Blueprint for change

The empty lot at Sixth and Main streets will become an example of the building possibilities open to downtown property owners, if the city OKs plans by a group of investors led by architect Steve Gonsalves.

Gonsalves, along with co-investor David Rogers, is a shareholder in Nichols, Melburg & Rossetto Architects and Engineers, which currently has its office at 434 Broadway. Once the building is complete—they expect to break ground this spring—their business will move in. Other investors who will locate there include a pair of accountants. In fact, here’s the rest of the list: Charlene Gonsalves, Marvin “Butch” Meester, Kristina Rogers, Christine Roster and Jerrald Roster.

“It’s been my dream to build a very nice office building, a nice, major addition to the downtown,” Gonsalves said. “But it’s not just an office building.” In keeping with the Chico General Plan’s desire for mixed residential and commercial uses, the building will include two 2,500-square-foot loft apartments. The Gonsalves will live in one of them, a welcome throwback to his days living up in a three-story walkup in San Francisco. The architectural style will be Spanish Colonial with contemporary elements, and the structure will come in just under the city’s downtown height limit of 65 feet.

That land, adjacent to the Senator Theatre, used to be the site of a drive-in back in the 1950s and ‘60s and later was home to Fireside Books and a bike shop. The building was eventually torn down, and Gonsalves bought the lot five years ago.

He also hopes the group’s project will “spark the entrepreneurial juices of some of the old-time property owners in the downtown.”

The Planning Commission, rather than the Architectural Review Board, will be the body to hear the application and consider granting a use permit at its March 20 meeting.

Clearing out the Wherehouse

The Chico Wherehouse, not unlike the Chico Tower Records, managed not to seem corporate in a town where many diss huge, out-of-town businesses. And it managed to maintain an impressive array of used CDs amid its inventory.

The prior sentence is written in past tense because the Wherehouse, whose parent company has filed for bankruptcy, will soon be no more. Employees got word Feb. 14 (Happy Valentine’s Day) but are still not sure when the final day of business will be. A sign on the door of the Mangrove Avenue store names Feb. 18 as the last day to rent things.

Local employees referred media questions to Anita-Marie Hill, a Los Angeles-based spokesperson. She said the decision of which stores to close is “based on profitability.” Once the bankruptcy court approves the closures, Hill said, the Chico store will reopen for eight to 12 weeks for a liquidation sale.

Business-watchers have been following the Wherehouse’s slide nationwide for some time. On Jan. 21, the company announced that it was filing for restructuring under Chapter 11 of the Bankruptcy Code and would close 120 “unprofitable or underperforming stores” in the coming months, leaving it with 250 outlets. The 30-year-old chain had previously filed for bankruptcy in 1995.

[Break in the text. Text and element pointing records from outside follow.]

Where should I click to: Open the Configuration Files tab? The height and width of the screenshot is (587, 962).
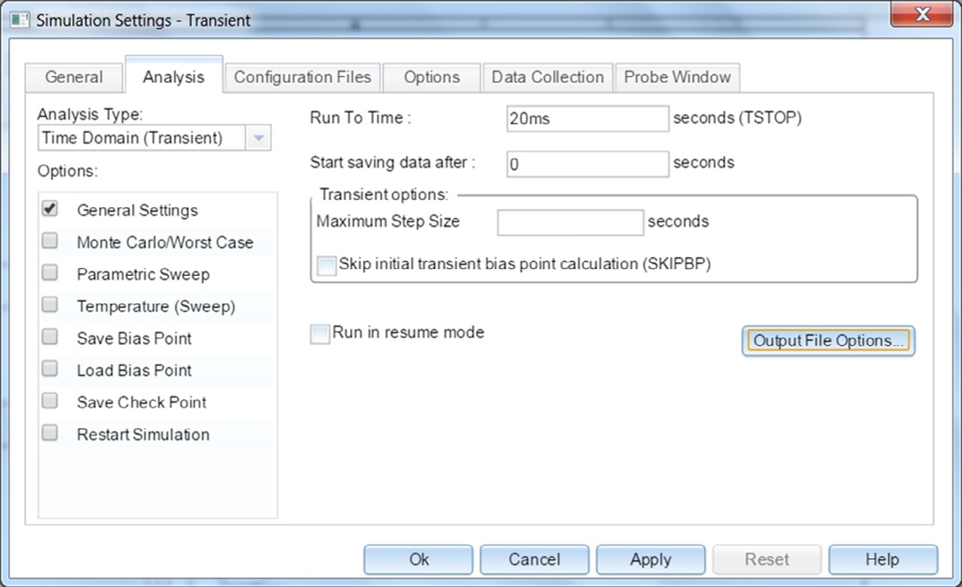pyautogui.click(x=302, y=78)
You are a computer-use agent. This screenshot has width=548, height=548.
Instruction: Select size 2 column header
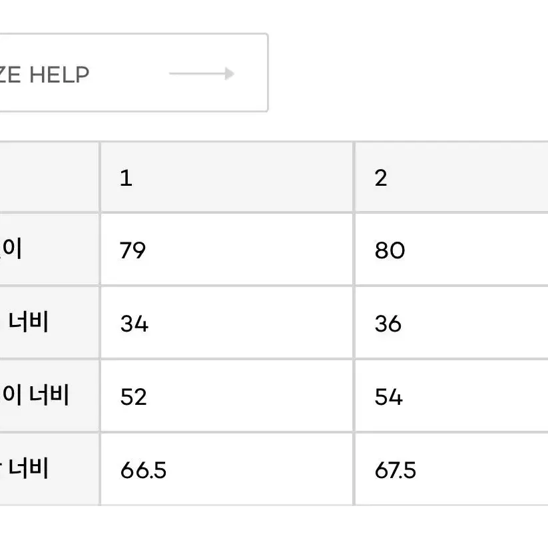click(451, 177)
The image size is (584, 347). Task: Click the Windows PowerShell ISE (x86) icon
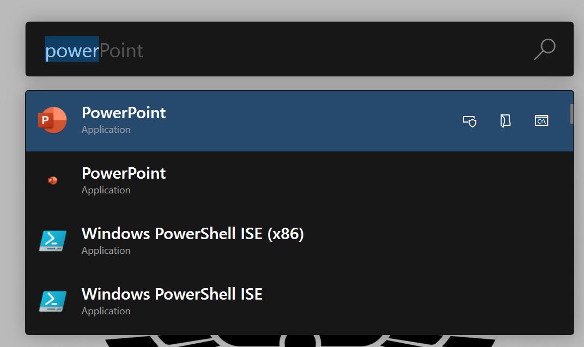point(52,241)
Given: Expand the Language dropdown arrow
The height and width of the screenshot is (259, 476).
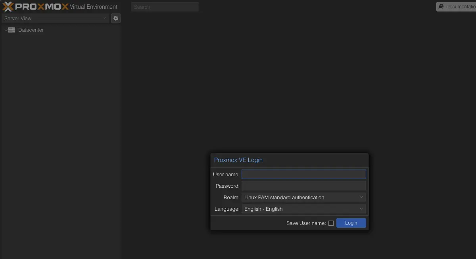Looking at the screenshot, I should [361, 209].
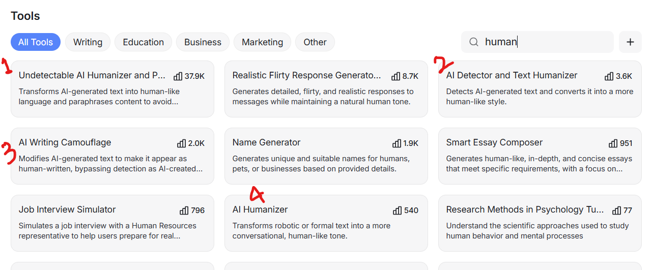Select the All Tools filter tab
652x270 pixels.
(x=36, y=42)
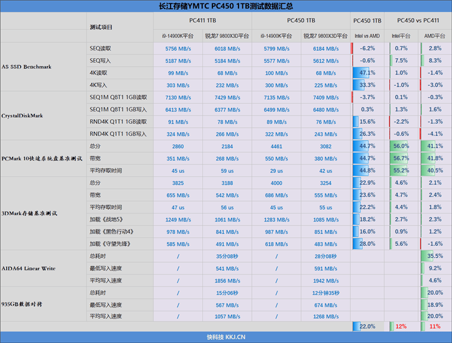
Task: Select the "AMD平台" comparison sub-header
Action: (434, 36)
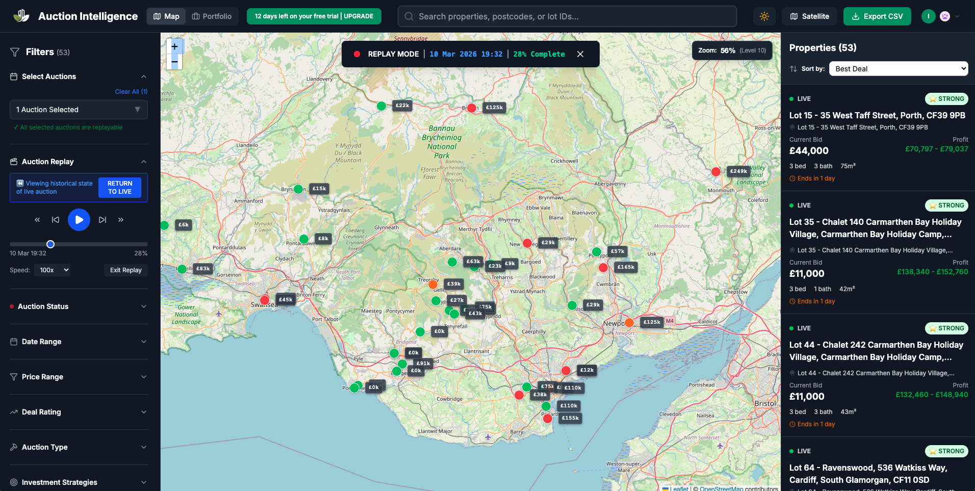Toggle Satellite map view
The image size is (975, 491).
(809, 16)
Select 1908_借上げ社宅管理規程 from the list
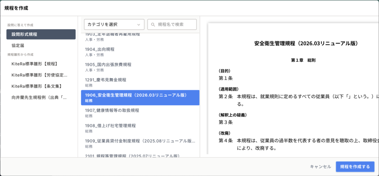Viewport: 379px width, 176px height. tap(140, 128)
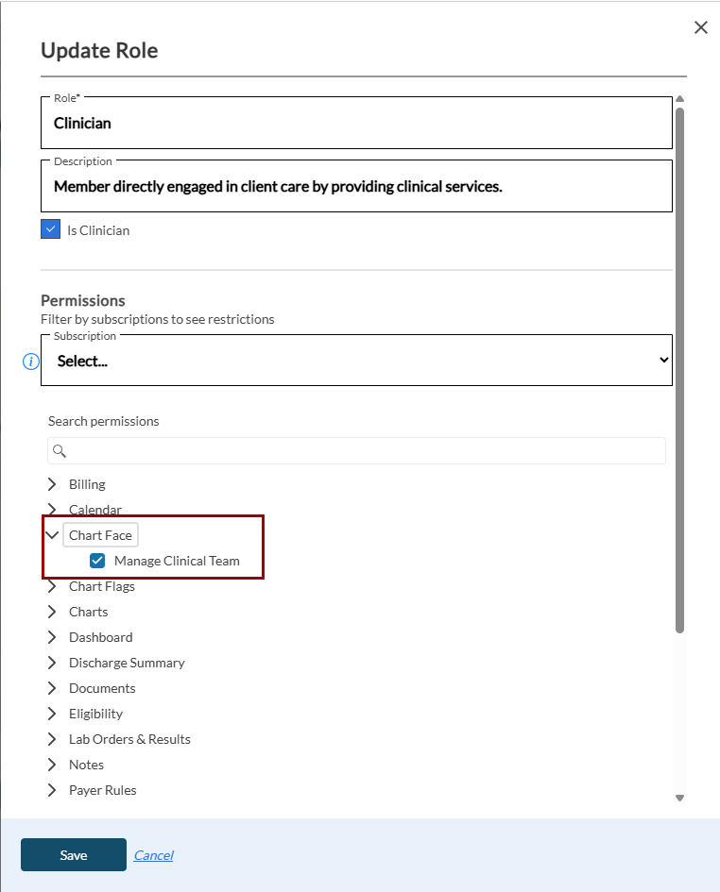This screenshot has width=720, height=892.
Task: Select the Documents tree item
Action: click(x=102, y=688)
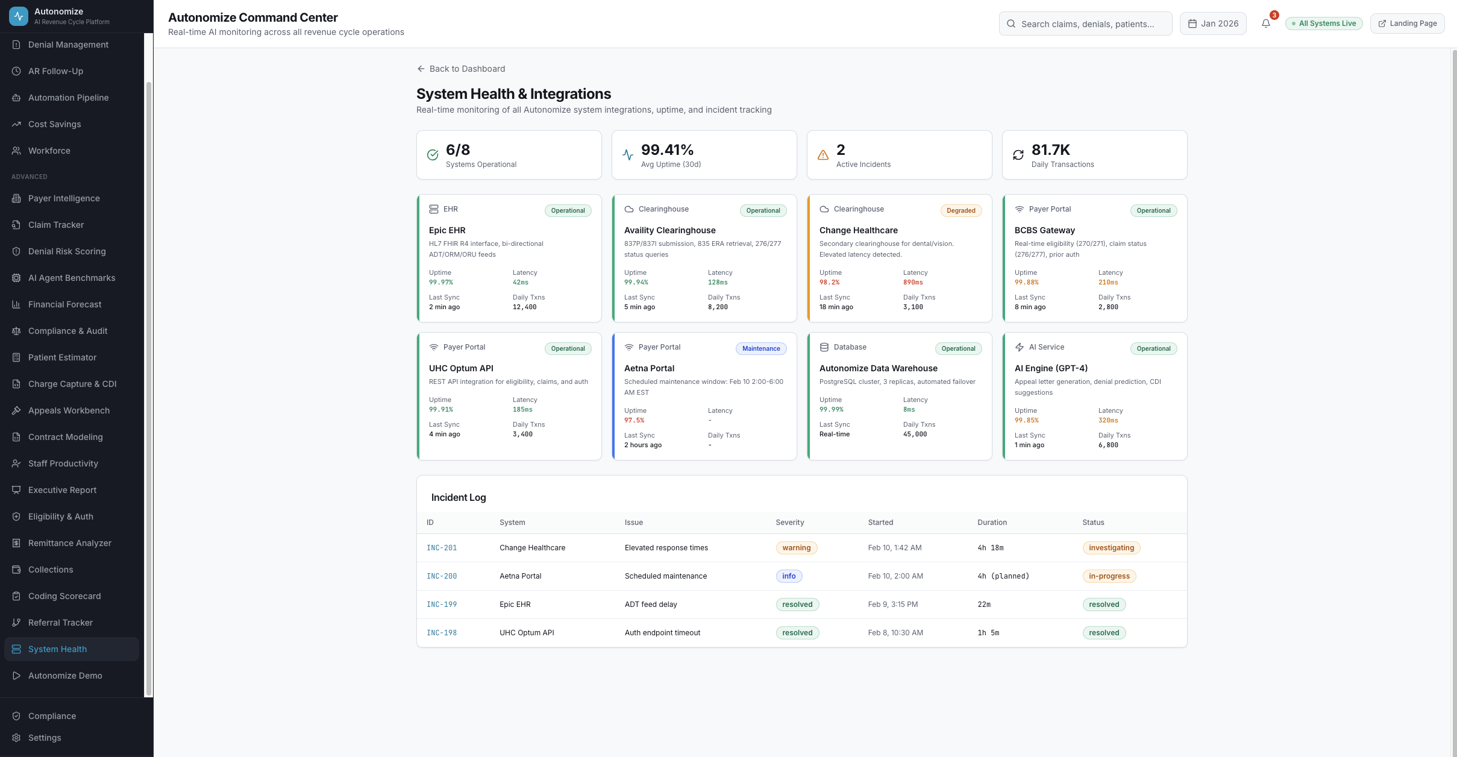Go back via Back to Dashboard link

(461, 69)
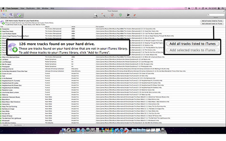The width and height of the screenshot is (226, 141).
Task: Sort by the Artist column header
Action: pos(73,27)
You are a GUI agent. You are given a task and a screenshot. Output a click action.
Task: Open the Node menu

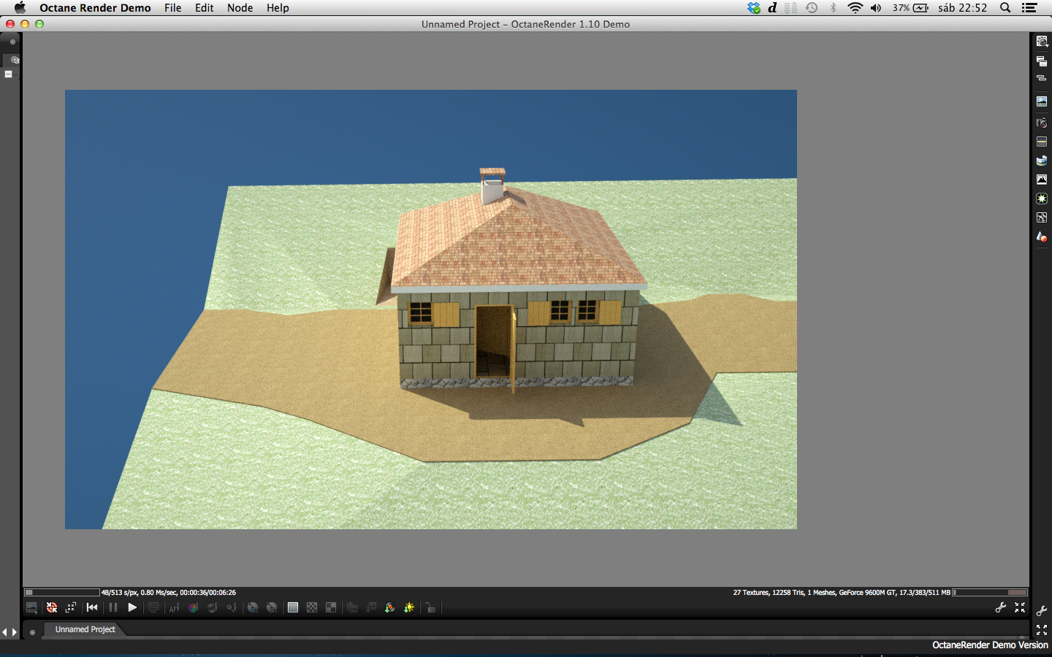coord(240,8)
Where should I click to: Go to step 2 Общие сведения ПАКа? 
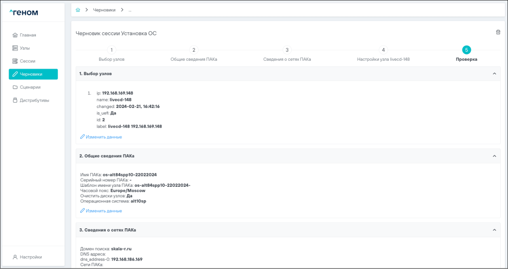pyautogui.click(x=194, y=50)
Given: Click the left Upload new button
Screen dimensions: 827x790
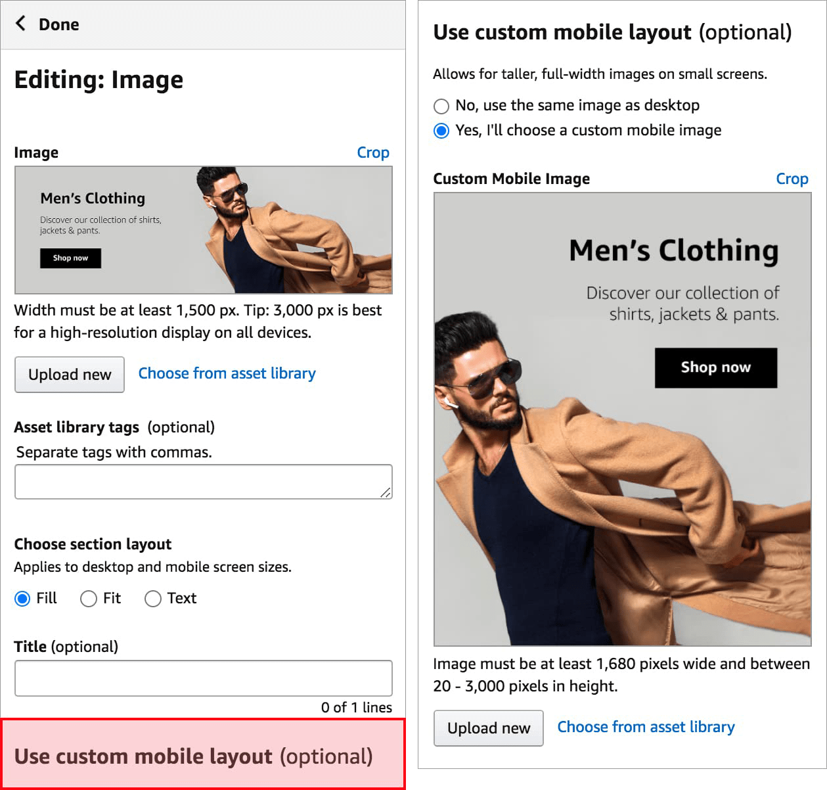Looking at the screenshot, I should (70, 375).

In what has become the mantra of struggling music businesses, Wherehouse’s CEO Jerry Comstock in a press release blamed “the increase in illegal downloading music and CD burning, coupled with continued pressure from the major discount retailers to sell product below cost.” The restructuring plan calls for investing in store remodels and interactive listening stations.

Other music chains are planning closures, too, including 150 of the Best Buy-owned Musicland and Sam Goody stores. The corporate owner of FYE, which has a store in the Chico Mall, plans on closing 24 of its 900 locations, according to a report in The Los Angeles Times. Employees at the Chico FYE expect it to stay open.